Стрелкин утонул в огромной постели, затерялся среди одеял и подушек. Он по привычке поначалу сложился калачиком, но почувствовал дикую жару и потребовал себя раздеть. Никитос пожал плечами и освободил бесчувственное тело от всей одежды.
– Тише, тише, – шептал ему Харлам, – не дай бог, очухается.
– Вот потеха будет, – радовался Никитос, – когда дурында вернется!
Любка вернулась под утро и, не обращая никакого внимания на Стрелкина, завалилась в свою огромную постель. Отключилась сразу, она весь вечер и всю ночь провела с друзьями на вечеринке, опустошая одну емкость за другой, сожалея вместе со всеми о загубленной молодости целого поколения – очень модная нынче тема.
Любовь Воропаева была дочкой известного в Тугуеве бизнесмена. С самого раннего детства ее приучили к тому, что папа – человек занятой, видеться с ним можно только в самых необходимых случаях, а еще лучше – не лезть к нему со своими проблемами вообще. Матери у Любки не было, она бросила Воропаева еще в молодости, подкинув ему годовалую дочь, и сбежала с очередным мужем за океан. Там у нее образовалась новая семья, так что желания встретиться с бывшим мужем и бывшей дочерью не возникало. Так и жила Люба все свои восемнадцать лет под присмотром постоянно меняющихся экономок и нянек, каждая из которых старалась воспитать ее под себя.
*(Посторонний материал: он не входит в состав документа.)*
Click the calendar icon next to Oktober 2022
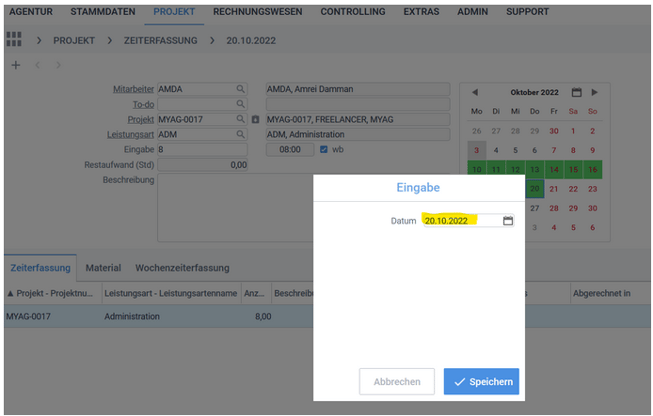Screen dimensions: 653x416 coord(576,92)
В результате получилась пухлолицая девица с собственным мнением, в корне отличающимся от мнения всех остальных, вместе взятых, большим гонором и ранимой душой, которую она никогда никому не выворачивала наизнанку.
На последнем дне ее рождения по случайному стечению обстоятельств присутствовал отец. Поглядев на нее в дорогом вечернем платье с огромным вырезом на пышной груди, он решил, что ей пора отправляться в самостоятельное плавание, и подыскал ей жениха, достаток которого позволял ей это делать без особых усилий. За Любкой он решил дать хорошее приданое, где-то в глубине души чувствуя свою вину перед ней. Но дочь неожиданно взбрыкнула, как необъезженная кобылица, и заявила, что замуж не пойдет. Ни за того, ни за другого, что присмотрел ей отец. Она съездила на столичный вокзал, затащила в моментальную фотографию первого попавшегося ей парня, заплатив тому десятку. В результате чего отцу была представлена фотокопия Любкиного жениха с легендой о том, что он стал отцом ее ребенка, после чего бросил бедную девушку.
Люба знала, на что давила. Отец никогда бы никому не простил такого хамского отношения к своему потомству, потому как считал, что если уважаешь Воропаева, уважай и колесо его автомобиля. Отец изъял у Любки фотокарточку и дал задание двум своим бритоголовым помощникам изловить проходимца и доставить его на расправу.
Пока они ловили и доставляли, Любу никто не беспокоил. От мысли о ее замужестве отец отказался.